Steve Ballmer Pleads Ignorance About Kawhi Leonard’s Outside Money

The relationship between the Los Angeles Clippers, the dubious carbon-credit company Aspiration, and Kawhi Leonard sure looks like salary cap circumvention, as journalist Pablo Torre has convincingly laid out on his podcast. Clippers owner Steve Ballmer had personally invested $50 million in Aspiration; Leonard was later offered a $28 million sponsorship by Aspiration that required virtually nothing of him, and he indeed did nothing to promote the company. The only real stipulation in the contract was that Leonard needed to remain on the Clippers to receive those payouts. A follow-up report from the Boston Sports Journal claims that Leonard also had a side deal with Aspiration that paid him an additional $20 million in company stock. In an interview Thursday with ESPN’s Ramona Shelburne, Ballmer was given a chance to publicly defend his team from accusations of cheating the salary cap.

His defense, unconvincing as it is, had two themes.
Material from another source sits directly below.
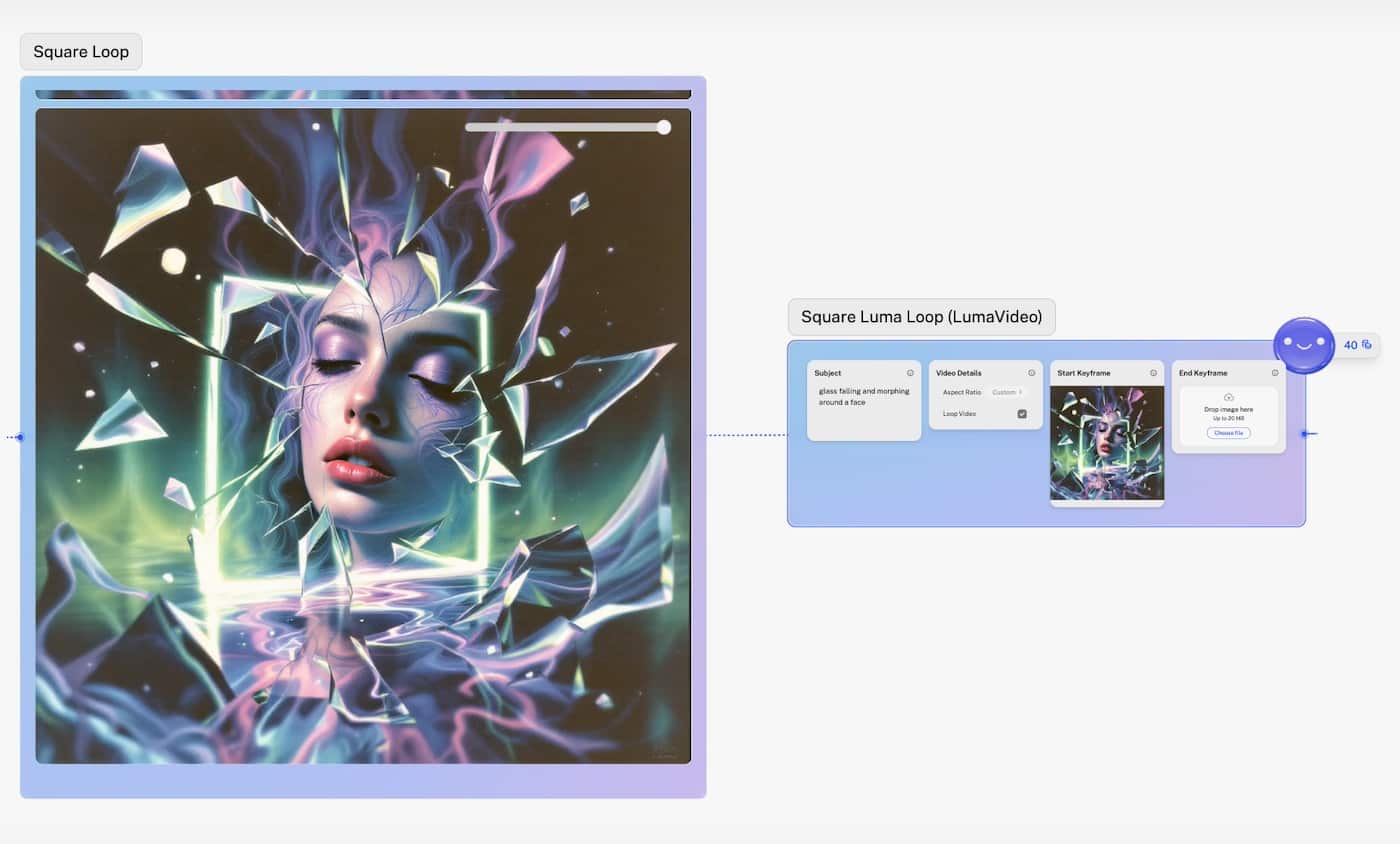
Task: Click the credits coin icon beside 40
Action: click(x=1365, y=345)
First, that he didn’t do any due diligence in evaluating a company that his personal LLC invested $50 million in. “I reviewed—my staff reviewed—primarily fraudulent financials,” he said to Shelburne. “I feel embarrassed and kind of silly that I didn’t sniff it out.” And second, that the timeline of events ruled out any possible malfeasance.
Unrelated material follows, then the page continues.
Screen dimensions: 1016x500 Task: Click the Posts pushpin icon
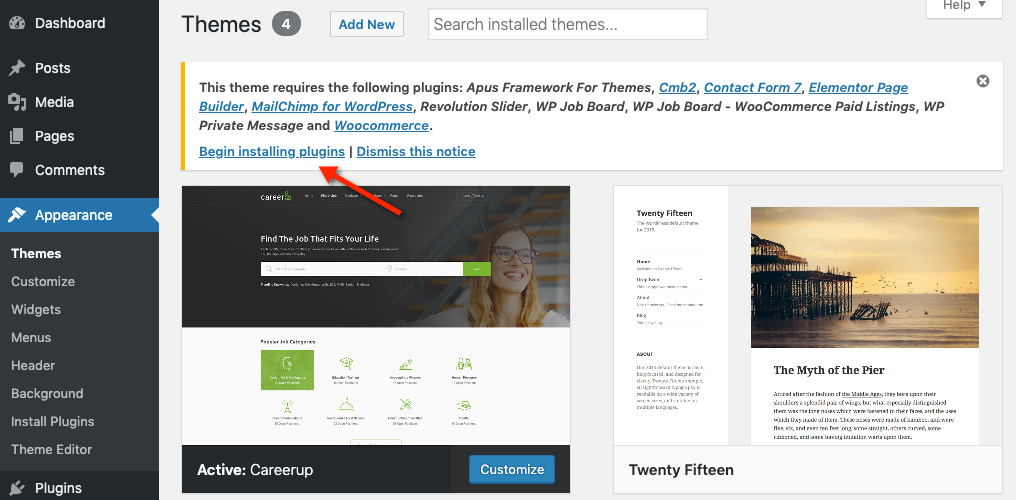pos(17,68)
In August 2021, the Clippers signed Leonard to a four-year, $176 million extension, which was the maximum amount that they could have paid him. In September 2021, the Clippers announced a partnership with Aspiration that included jersey patches and arena sponsorship. And, as Ballmer claimed in the interview, they only introduced Leonard to Aspiration in November 2021, after both of the above deals were already “locked and loaded.” Ballmer claimed no knowledge of the deal signed between Leonard and Aspiration.

In the course of cooperating with Department of Justice and Securities and Exchange Committee investigations into Aspiration, Ballmer said, the Clippers reviewed the documentation of all their interactions with Aspiration. They had nothing linking Leonard to Aspiration until that introduction was made in November 2021—after Leonard’s contract was already signed. “Where could any of this circumvention have happened? It didn’t,” Ballmer said. It doesn’t require a terribly powerful imagination to think that unwritten conversations could have taken place before that August.

The NBA is conducting its own investigation, according to league spokesman Mike Bass, and presumably it will dig deeper into the timeline of that summer. As Tom Haberstroh explored at Yahoo! Sports, the punishments outlined in the CBA for such cap hijinks are surprisingly mild, and clawing back money might get trickier still because Leonard has already moved onto a new contract after the one in question. Ballmer said in the interview that he was “mad and sad” that Clippers staff and fans had to go through this scandal, but if the team is found guilty of cheating the cap and the only penalty is a potpourri of minor penalties, he might not get much madder or sadder.